# Passage shown:
# # #

Dive Brief:
- LabCorp said Qiagen's new companion diagnostic for bladder cancer, the therascreen fibroblast growth factor receptor (FGFR) mutation analysis, is now being sold at the lab giant's specialty cancer labs.
- The test is designed to assess whether patients with urothelial cancer are eligible for treatment with Johnson & Johnson's newly approved FGFR kinase inhibitor Balversa (erdafitinib).
- Balversa, the first FGFR inhibitor to reach the U.S. market, is a biomarker-based targeted therapy approved to treat locally advanced or metastatic urothelial carcinoma with FGFR3 or FGFR2 genetic alterations. It is intended for patients who have progressed despite at least one line of prior platinum-containing chemotherapy.
Dive Insight:
The therascreen FGFR mutation analysis assay is the first test to be sold through LabCorp's collaboration with Qiagen's lab readiness program. That program is designed to speed patient access to companion diagnostics soon after FDA has approved a new treatment and its associated test.
Qiagen has an exclusive license from Columbia University to the therascreen FGFR technology.
LabCorp and its Covance drug development unit have been developing and selling companion diagnostic tests for the past two decades, and efforts in this area of precision medicine have accelerated recently. LabCorp said it has collaborated with more than 75 clients on over 150 projects to develop new companion diagnostic tests since 2018.
Revenue from all aspects of companion diagnostics grew more than 30% across the enterprise in the first quarter, compared with the year before, LabCorp said in April.

# # #

# Data section:
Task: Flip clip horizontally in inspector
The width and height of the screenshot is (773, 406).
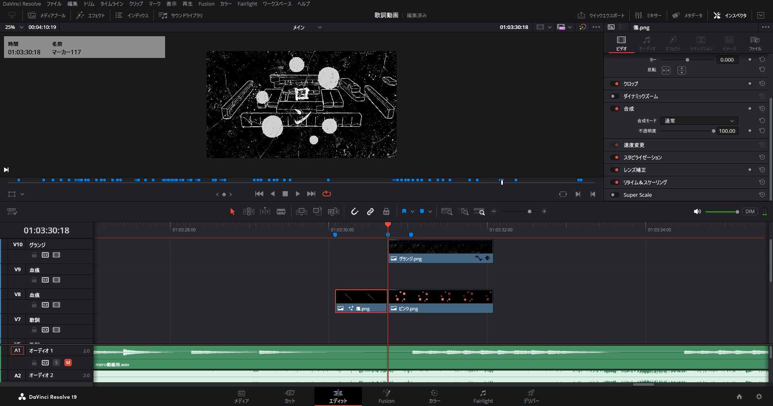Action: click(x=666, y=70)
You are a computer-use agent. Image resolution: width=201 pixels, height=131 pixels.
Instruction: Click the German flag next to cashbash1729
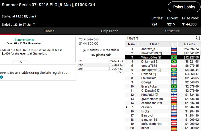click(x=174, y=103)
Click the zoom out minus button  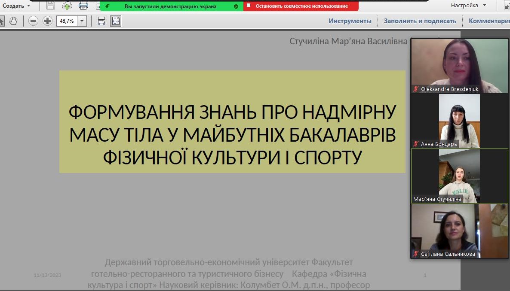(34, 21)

# # #

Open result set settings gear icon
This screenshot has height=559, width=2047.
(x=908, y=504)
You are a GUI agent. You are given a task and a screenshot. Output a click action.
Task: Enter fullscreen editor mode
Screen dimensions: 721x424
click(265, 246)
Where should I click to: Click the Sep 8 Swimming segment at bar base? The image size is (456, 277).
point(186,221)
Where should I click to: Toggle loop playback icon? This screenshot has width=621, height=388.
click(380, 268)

# # #

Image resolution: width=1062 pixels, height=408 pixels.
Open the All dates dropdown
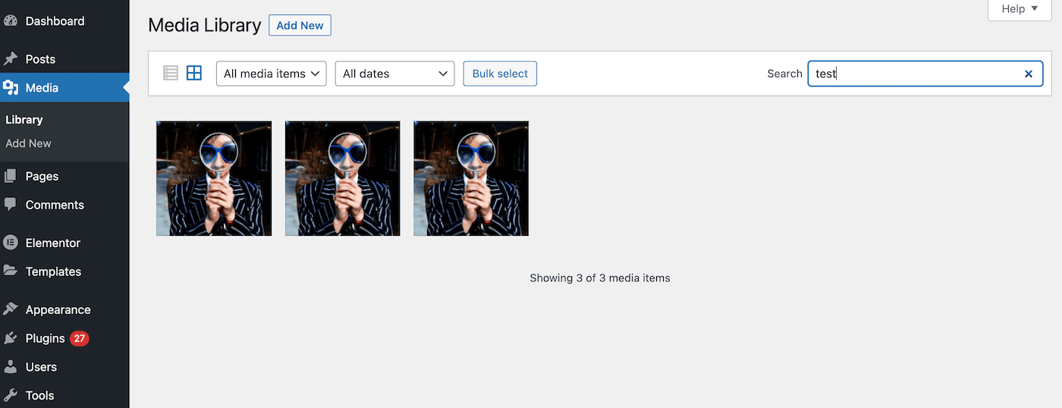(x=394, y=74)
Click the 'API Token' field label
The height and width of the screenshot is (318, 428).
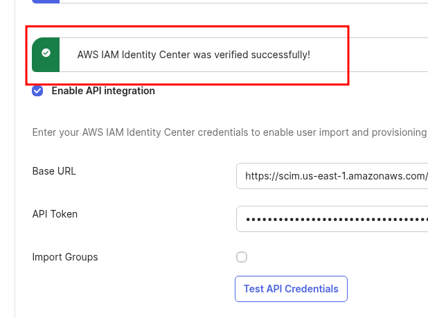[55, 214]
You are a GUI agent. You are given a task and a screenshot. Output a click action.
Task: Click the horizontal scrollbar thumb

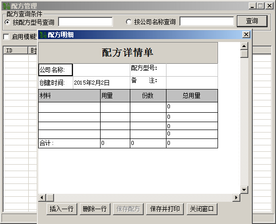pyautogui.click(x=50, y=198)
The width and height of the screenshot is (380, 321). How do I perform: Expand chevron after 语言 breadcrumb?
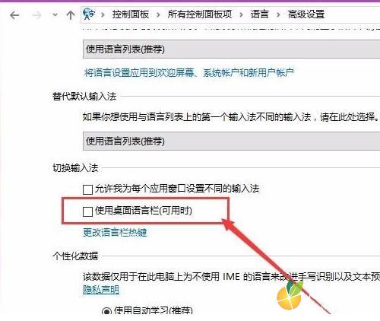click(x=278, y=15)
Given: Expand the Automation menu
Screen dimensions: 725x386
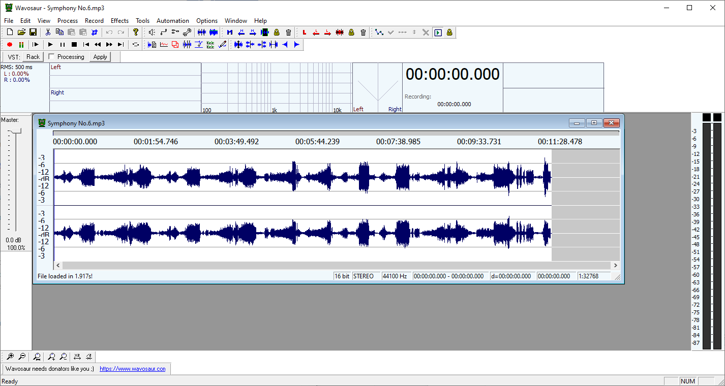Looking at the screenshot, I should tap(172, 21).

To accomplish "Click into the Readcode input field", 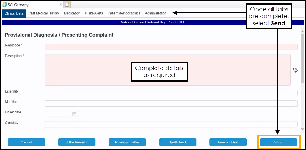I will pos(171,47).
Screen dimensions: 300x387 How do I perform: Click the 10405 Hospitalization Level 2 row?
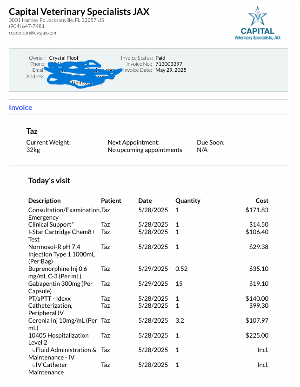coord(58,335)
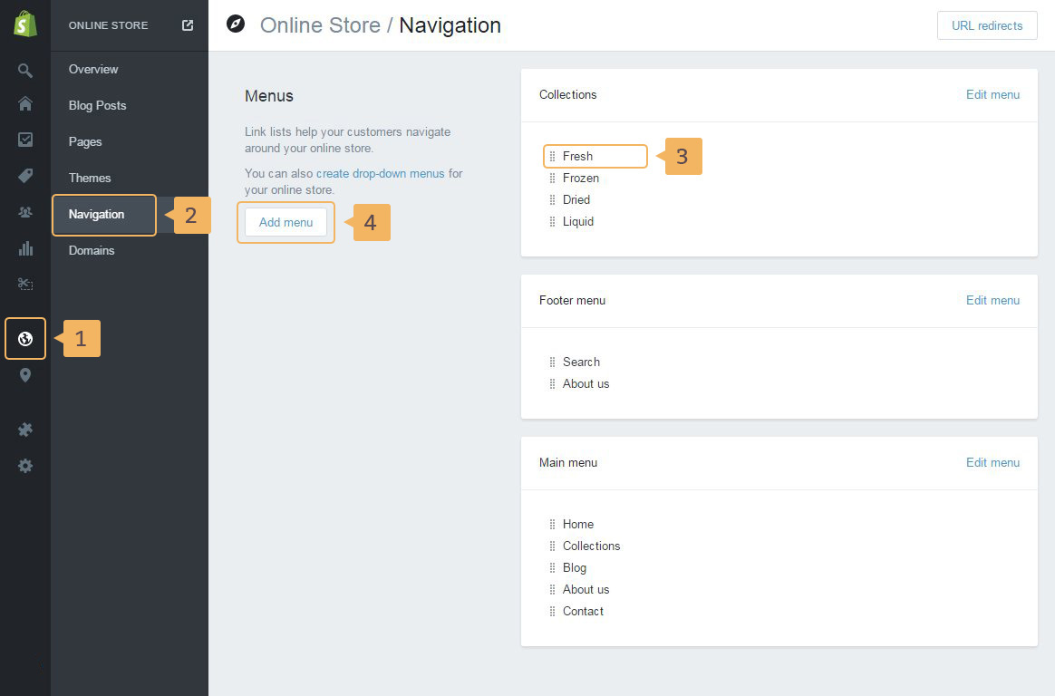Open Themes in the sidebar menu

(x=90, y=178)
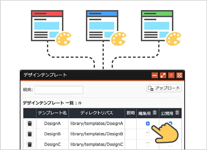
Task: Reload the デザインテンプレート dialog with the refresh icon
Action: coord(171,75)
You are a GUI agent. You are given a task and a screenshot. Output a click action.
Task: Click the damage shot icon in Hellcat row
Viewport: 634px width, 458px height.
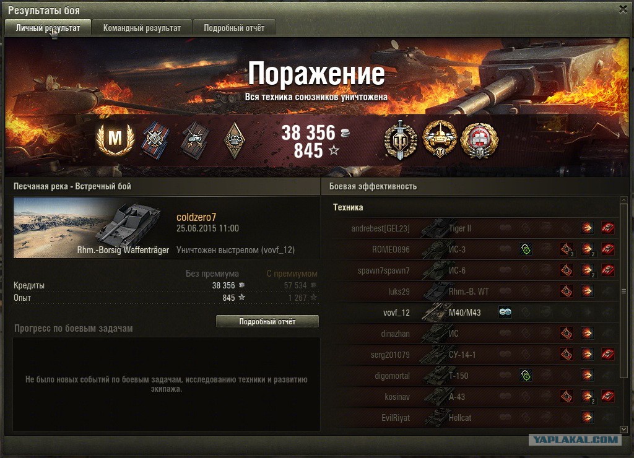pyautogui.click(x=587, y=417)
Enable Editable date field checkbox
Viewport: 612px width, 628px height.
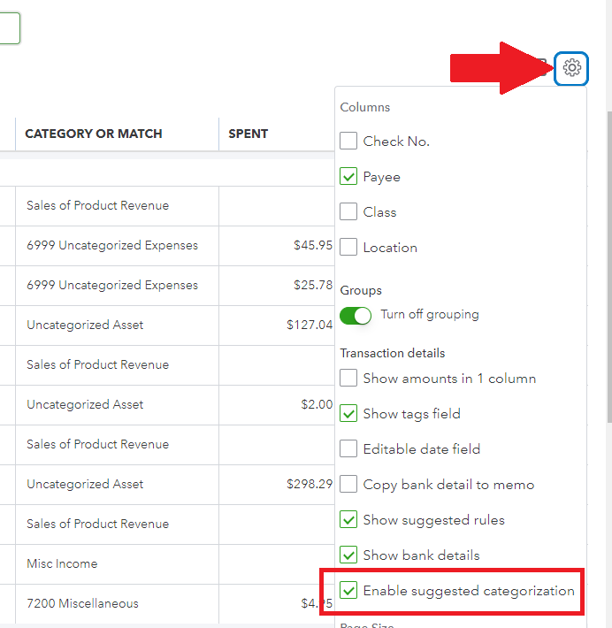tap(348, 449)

# # #

# Required action 1:
In the LabCorp news brief, which university grants Qiagen an exclusive license to the therascreen FGFR technology?
# Required action 2:
State whether each statement agrees with the LabCorp news brief, giving yes or no and quoting the deciding words: (a) Balversa is the first FGFR inhibitor to reach the U.S. market. (b) Since 2018, LabCorp has collaborated with fewer than 50 clients on companion diagnostic tests. (c) Revenue from companion diagnostics grew more than 30% in the first quarter compared with the year before.
# Required action 3:
Proceed with the LabCorp news brief, continuing it from the point where it stops.

# Written response 1:
Columbia University.

# Written response 2:
(a) Yes: "Balversa, the first FGFR inhibitor to reach the U.S. market"
(b) No: "it has collaborated with more than 75 clients on over 150 projects to develop new companion diagnostic tests since 2018"
(c) Yes: "Revenue from all aspects of companion diagnostics grew more than 30% across the enterprise in the first quarter, compared with the year before"

# Written response 3:
The company's pipeline includes new companion diagnostics for lung, breast and colorectal cancer, in addition to bladder cancer. It is also looking to develop companion tests for pan-tumor disease areas.
Qiagen, a Netherlands-based company that sells assay technologies for molecular diagnostics, applied testing, pharmaceutical and academic research, derives about half of its net sales from its molecular diagnostics business.
Bladder cancers are associated with genetic mutations present in the patient's bladder or urothelium, the lining of the lower urinary tract. Bladder cancer is the sixth most common type of cancer in the United States. Urothelial cancer, or transitional cell carcinoma, is the most prevalent form of bladder cancer.
There is a high unmet need among patients who are looking for new treatment options with advanced metastatic bladder cancer. For patients with metastatic disease, outcomes are dire, with a relative five-year survival rate of only 5%.